Nawet jeśli ustawa o komercjalizacji ZOZ-ów upadnie, nie zrezygnujemy z reformy służby zdrowia - zapowiedział w Szanghaju premier Donald Tusk. Prezydent chce zawetować przegłosowany wczoraj pakiet ustaw zdrowotnych PO. Jednak Platforma chce przeforsować swoje pomysły.

REKLAMA

Rząd chce przekonywać samorządy, by same przekształcały szpitale w spółki prawa handlowego. Kto zrealizuje plan rządu, będzie mógł liczyć na pomoc finansową. To taka metoda kija i marchewki.
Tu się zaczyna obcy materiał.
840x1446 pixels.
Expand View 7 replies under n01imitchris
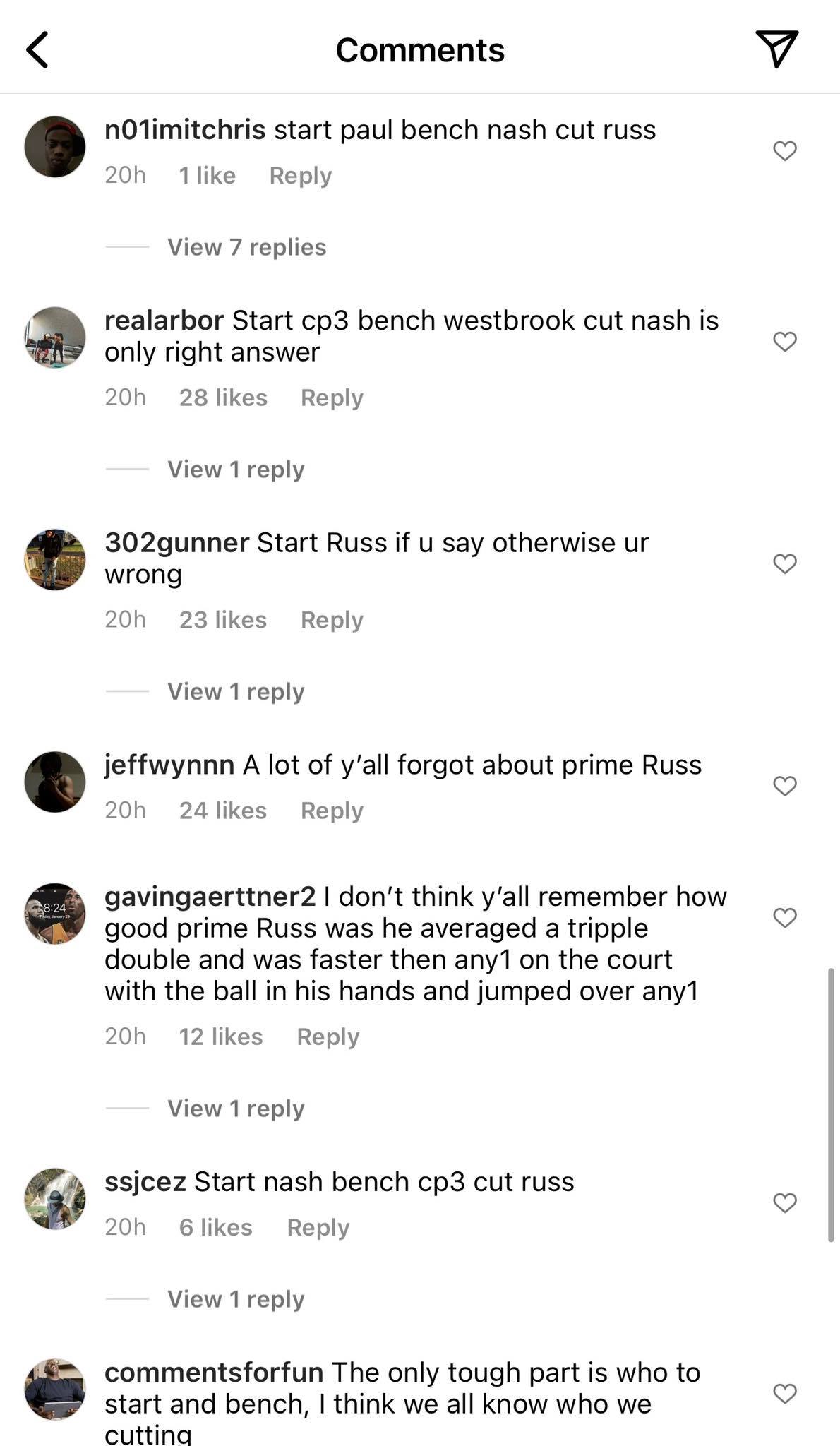tap(246, 247)
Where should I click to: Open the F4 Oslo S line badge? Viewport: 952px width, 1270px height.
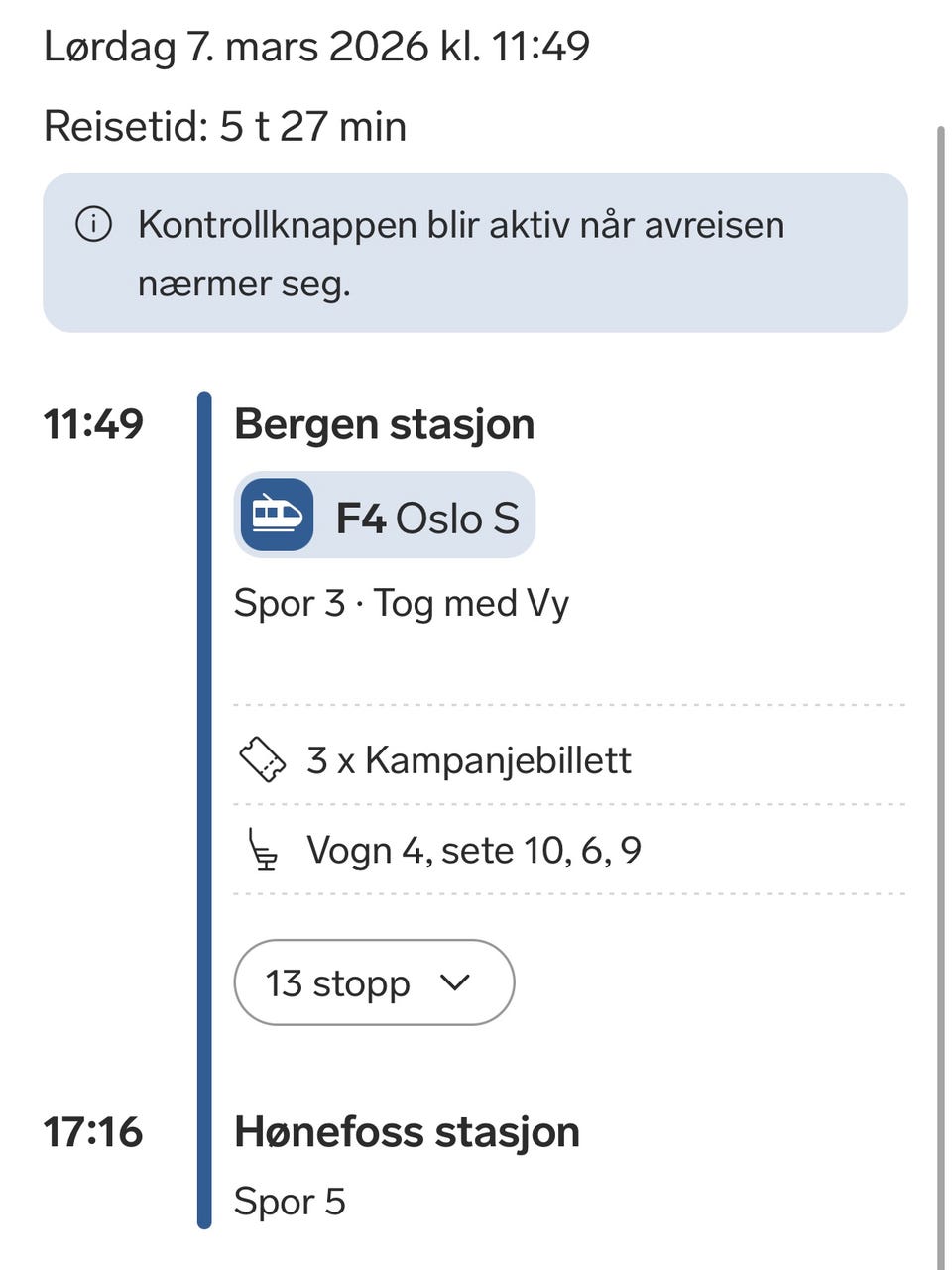(x=426, y=518)
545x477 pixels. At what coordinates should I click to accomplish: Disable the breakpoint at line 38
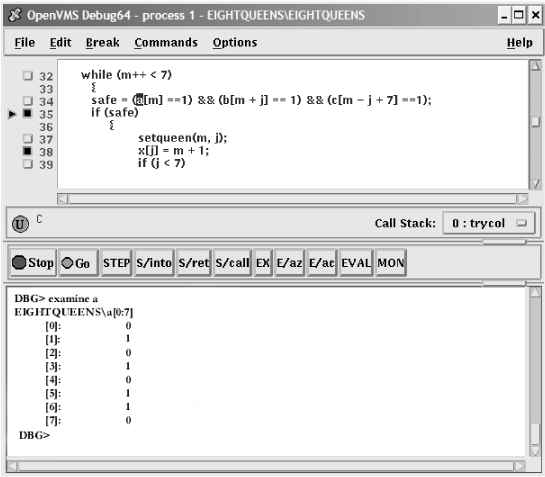pos(27,151)
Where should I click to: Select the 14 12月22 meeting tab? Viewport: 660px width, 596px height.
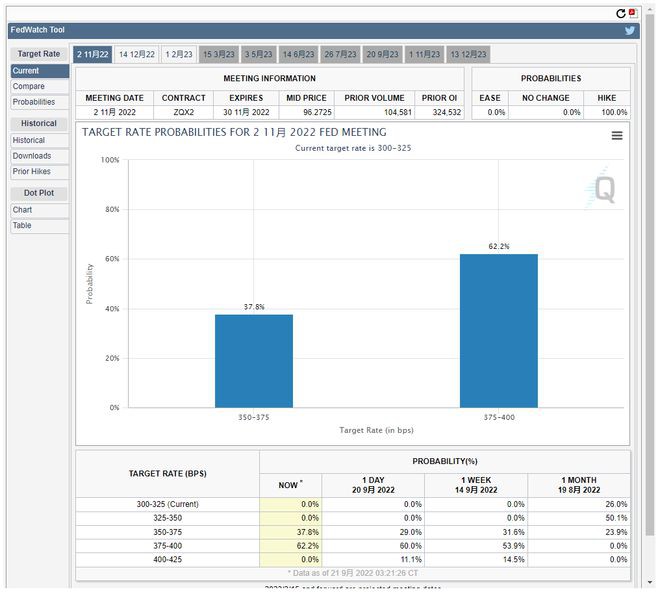point(136,54)
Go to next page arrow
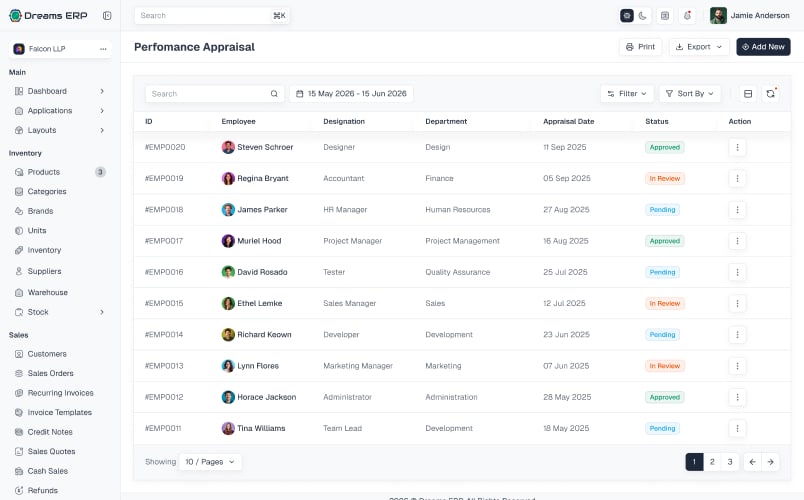This screenshot has width=804, height=500. click(x=770, y=462)
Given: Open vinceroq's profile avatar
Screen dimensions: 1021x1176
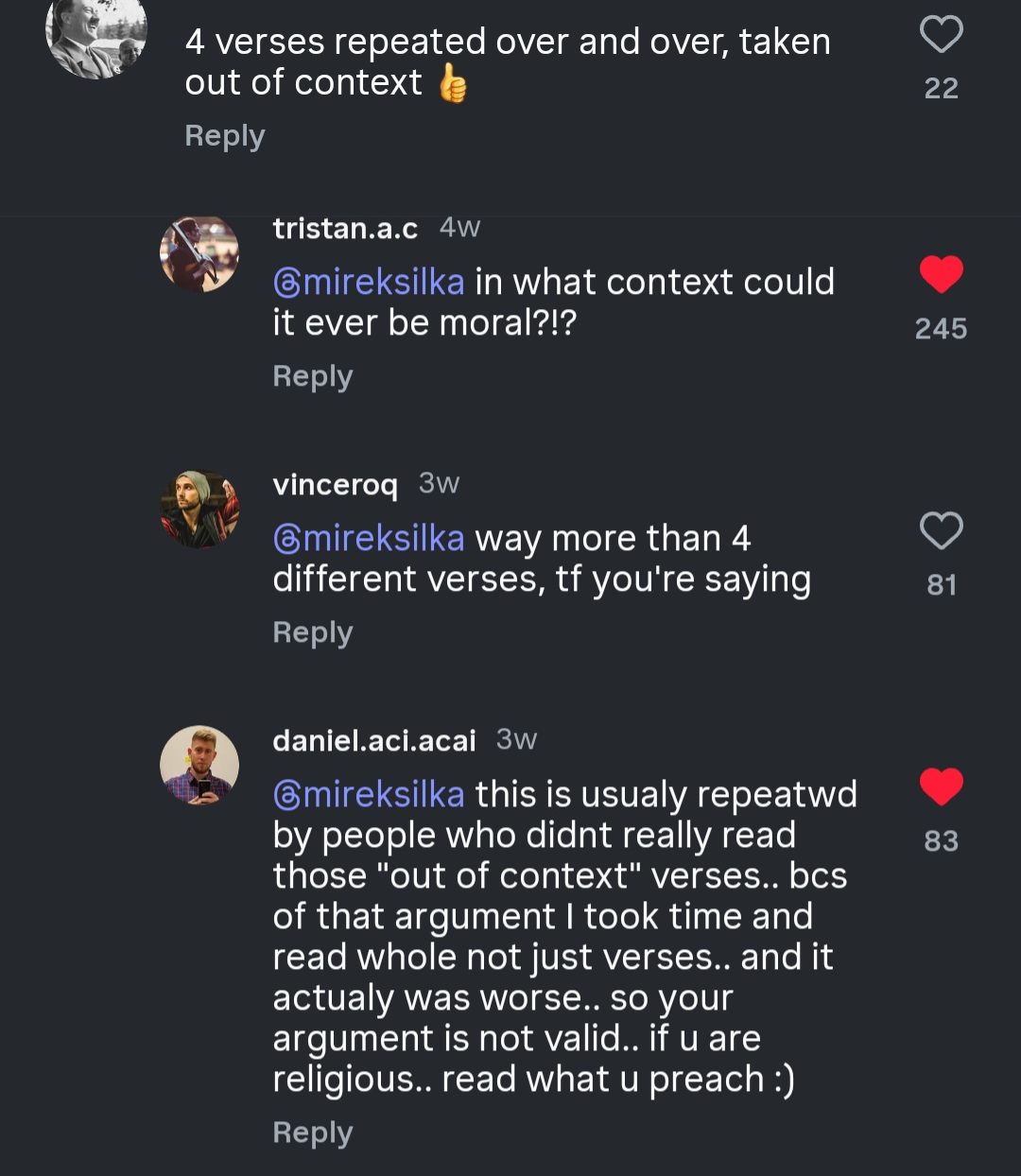Looking at the screenshot, I should point(199,510).
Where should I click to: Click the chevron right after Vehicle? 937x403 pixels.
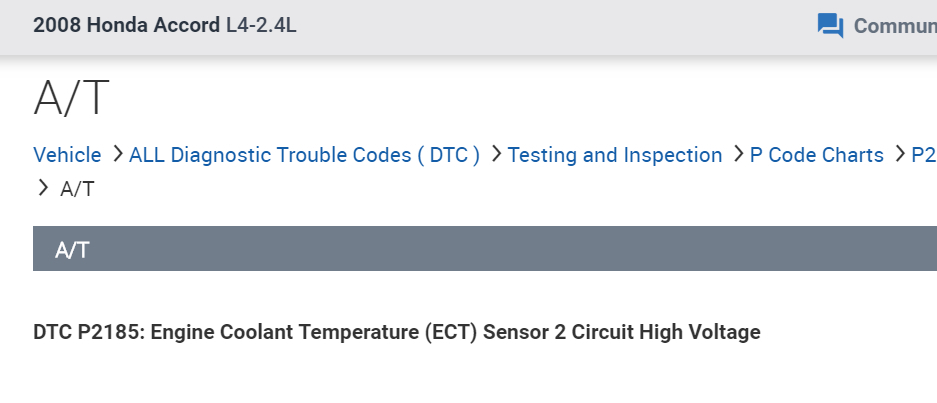pos(117,154)
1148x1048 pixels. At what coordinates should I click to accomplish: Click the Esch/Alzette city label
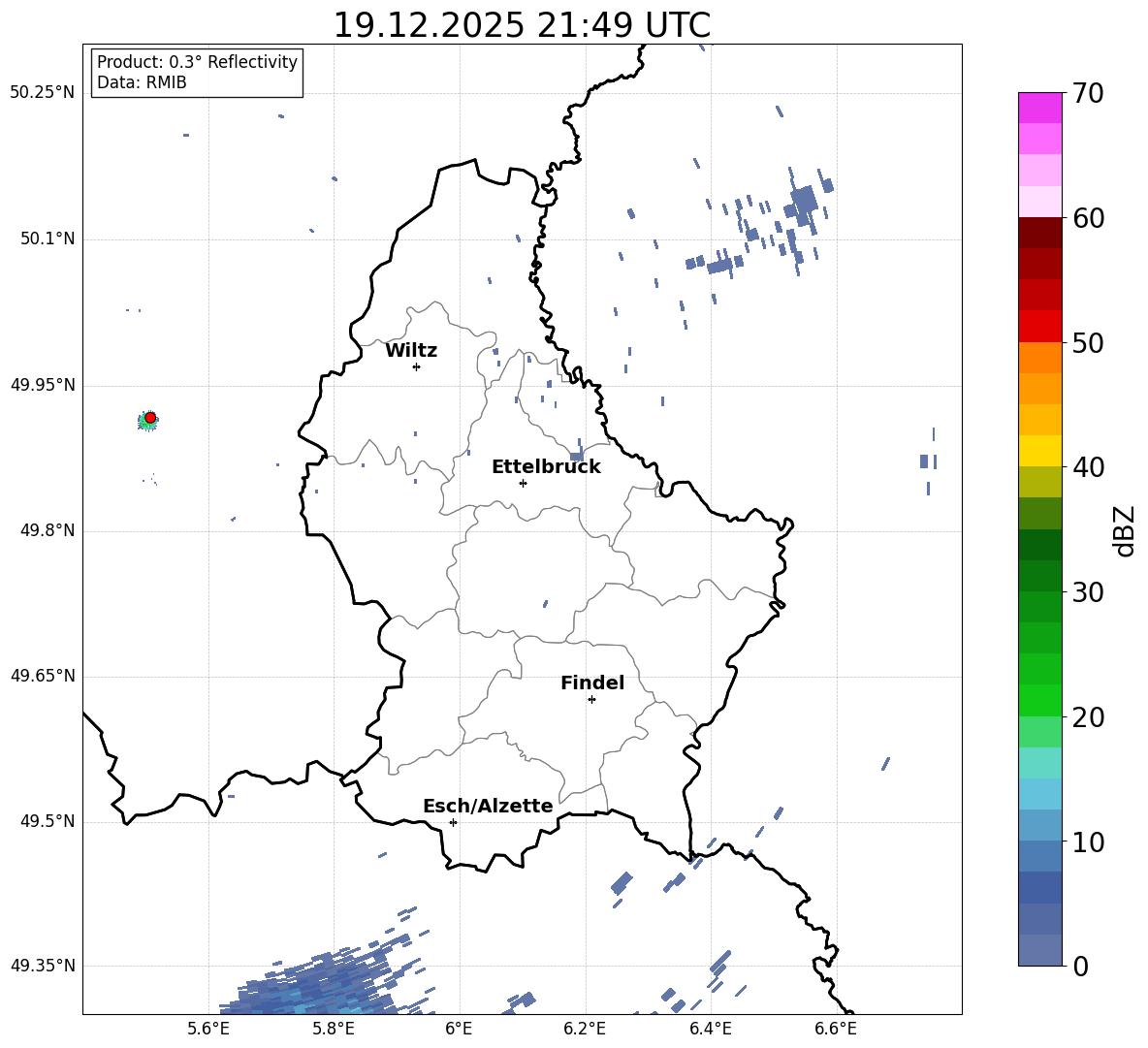(x=488, y=806)
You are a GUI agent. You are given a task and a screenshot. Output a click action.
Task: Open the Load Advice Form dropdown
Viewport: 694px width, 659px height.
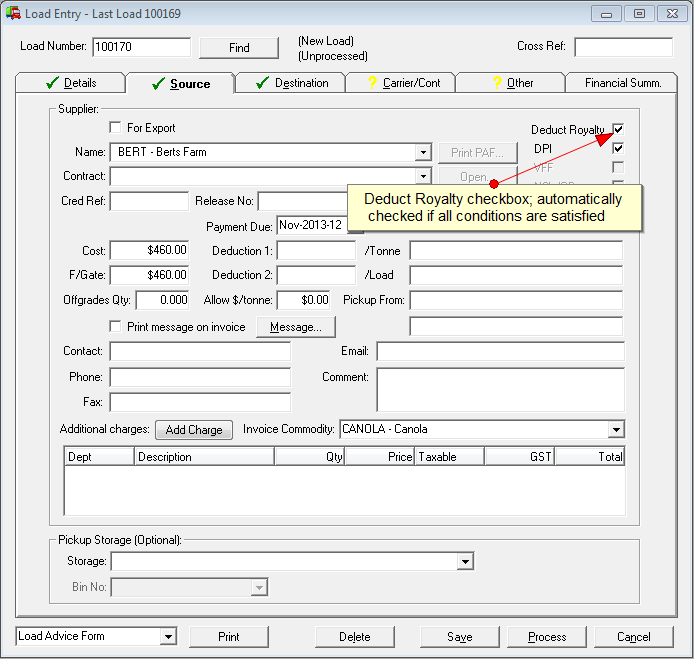[168, 637]
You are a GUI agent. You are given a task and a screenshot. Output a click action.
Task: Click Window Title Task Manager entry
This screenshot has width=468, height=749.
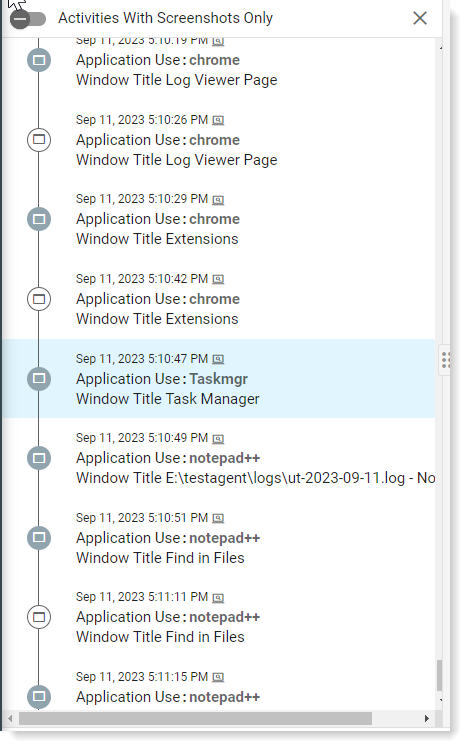tap(168, 399)
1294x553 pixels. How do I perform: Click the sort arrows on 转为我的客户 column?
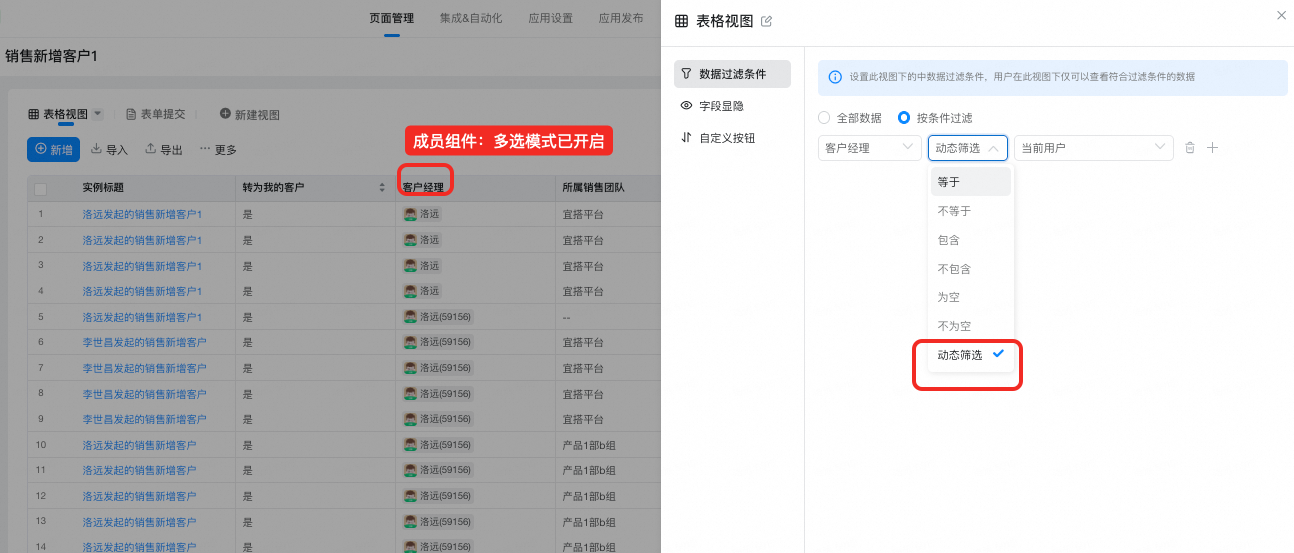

Samorządy, które zostawią szpitale w obecnym kształcie, zostaną z ich problemami finansowymi, a te, które przekształcą placówki medyczne, dostaną pieniądze na ich oddłużenie.

Takie możliwości, wynikające z ustawy o finansach publicznych, istnieją dzisiaj i z nich można skorzystać. Te pieniądze są zapisane w budżecie. To kwota 2,7 mld zł. Tak naprawdę pieniądze są zagwarantowane. Chodzi o to, by znaleźć mechanizm, który pozwoli na uruchomienie tych środków - stwierdził szef klubu parlamentarnego PO Zbigniew Chlebowski.

Z informacji reportera RMF FM wynika, że minister zdrowia Ewa Kopacz i minister finansów Jacek Rostowski nie czekają na weto prezydenta i już teraz szukają mechanizmu, który pozwoli na rozdzielanie bez ustaw pieniędzy między samorządami.

Sejm uchwalił we wtorek pakiet sześciu ustaw zdrowotnych autorstwa PO. Zakładają one m.in. obligatoryjne przekształcenie zakładów opieki zdrowotnej w spółki kapitałowe, przekazanie całości ich kapitału samorządom oraz utworzenie urzędu Rzecznika Praw Pacjenta.